Work instructions:
Restate, word for word and with no pictures, the stretch of lines in the data below that begins at the line with "The width and" and ends at the line with "the purple arch", inclusive.

[Screenshot grounding data]
——————————

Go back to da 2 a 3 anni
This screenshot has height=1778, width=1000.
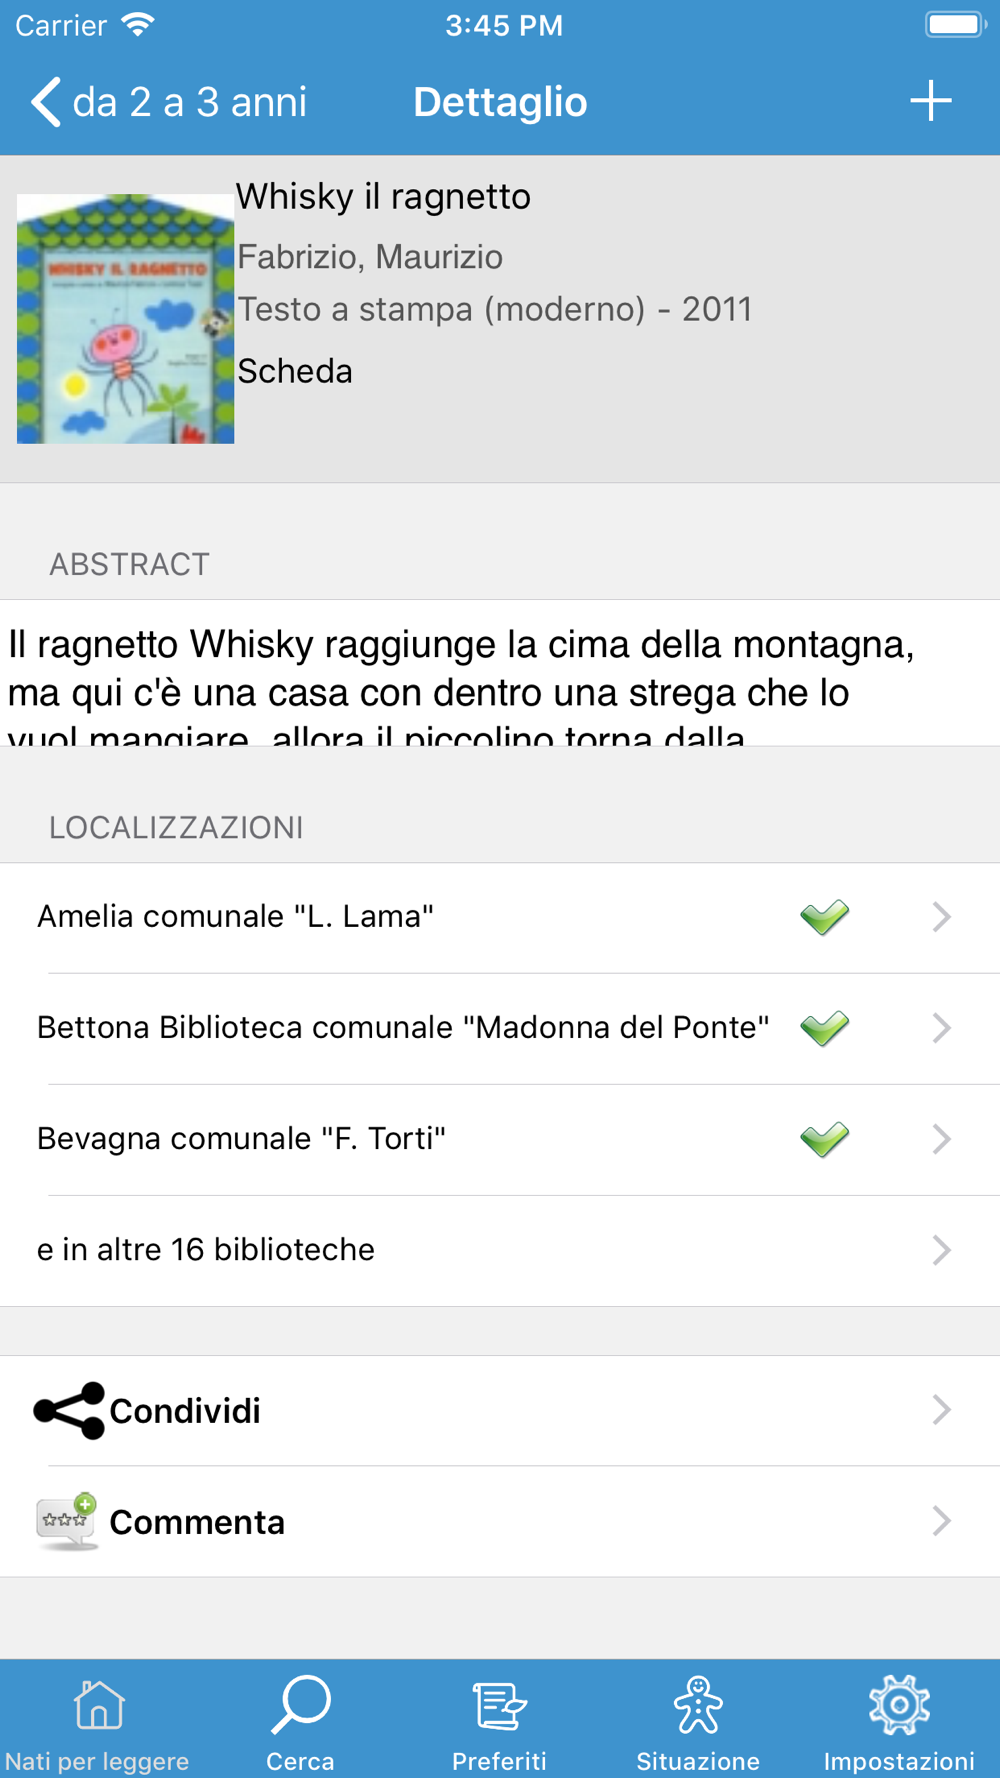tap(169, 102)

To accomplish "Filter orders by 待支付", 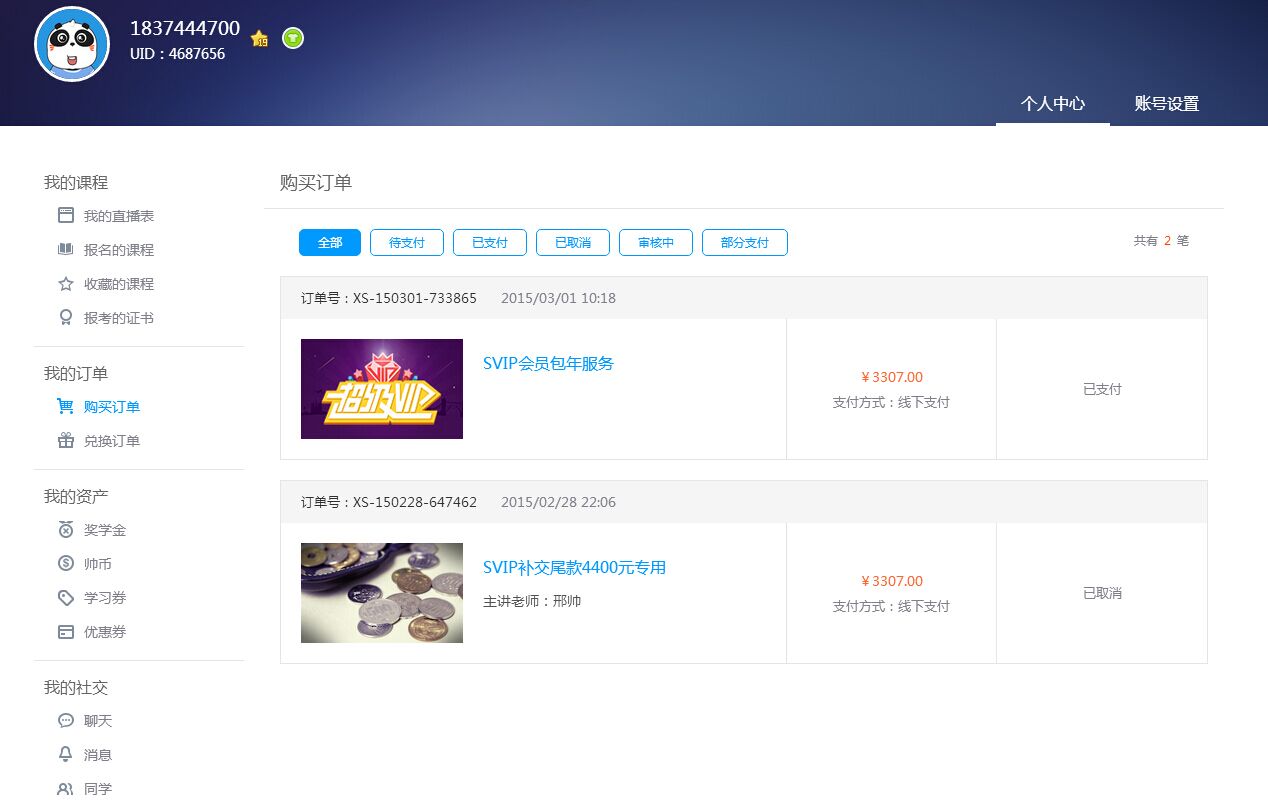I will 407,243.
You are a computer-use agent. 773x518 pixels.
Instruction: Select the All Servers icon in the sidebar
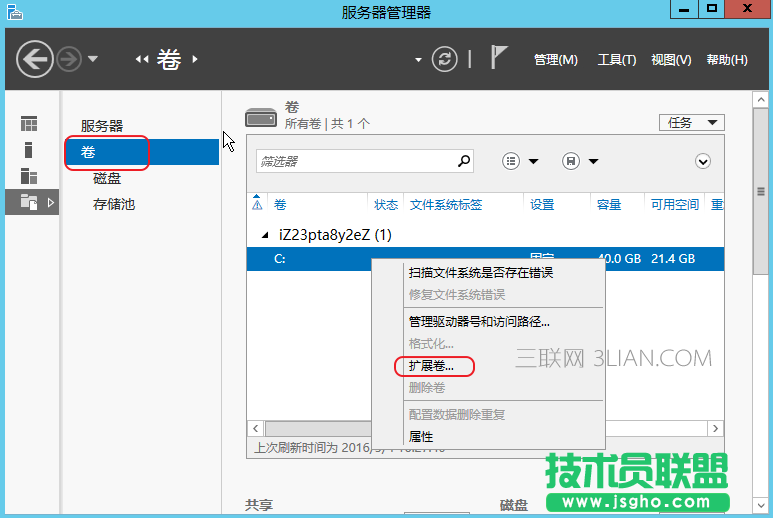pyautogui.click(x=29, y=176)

——————————

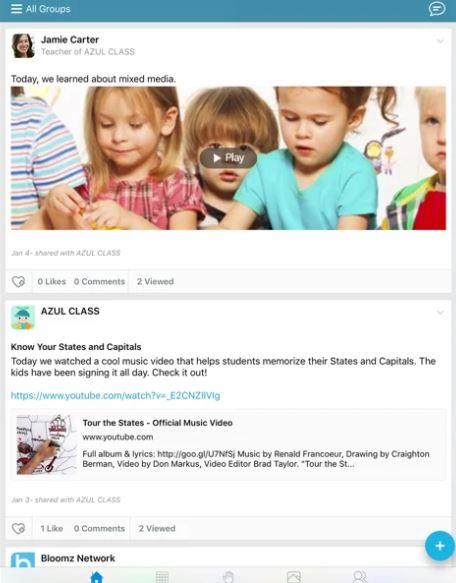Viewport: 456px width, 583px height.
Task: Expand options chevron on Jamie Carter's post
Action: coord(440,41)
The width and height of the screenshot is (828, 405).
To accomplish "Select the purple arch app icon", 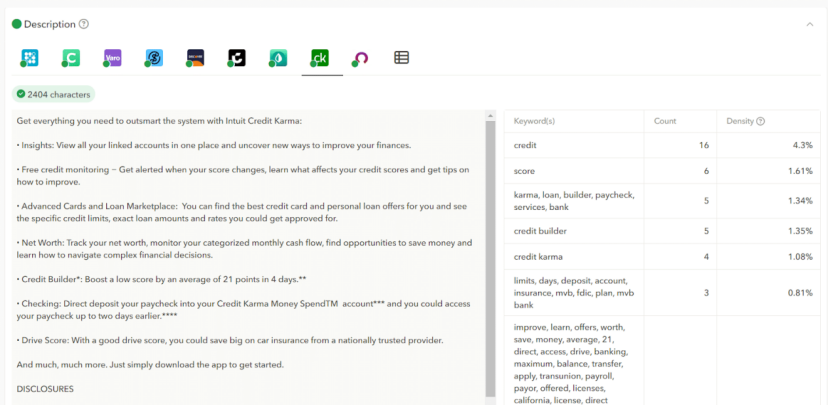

——————————

Response for this exercise:
The width and height of the screenshot is (828, 405).
To accomplish "Select the purple arch app icon", 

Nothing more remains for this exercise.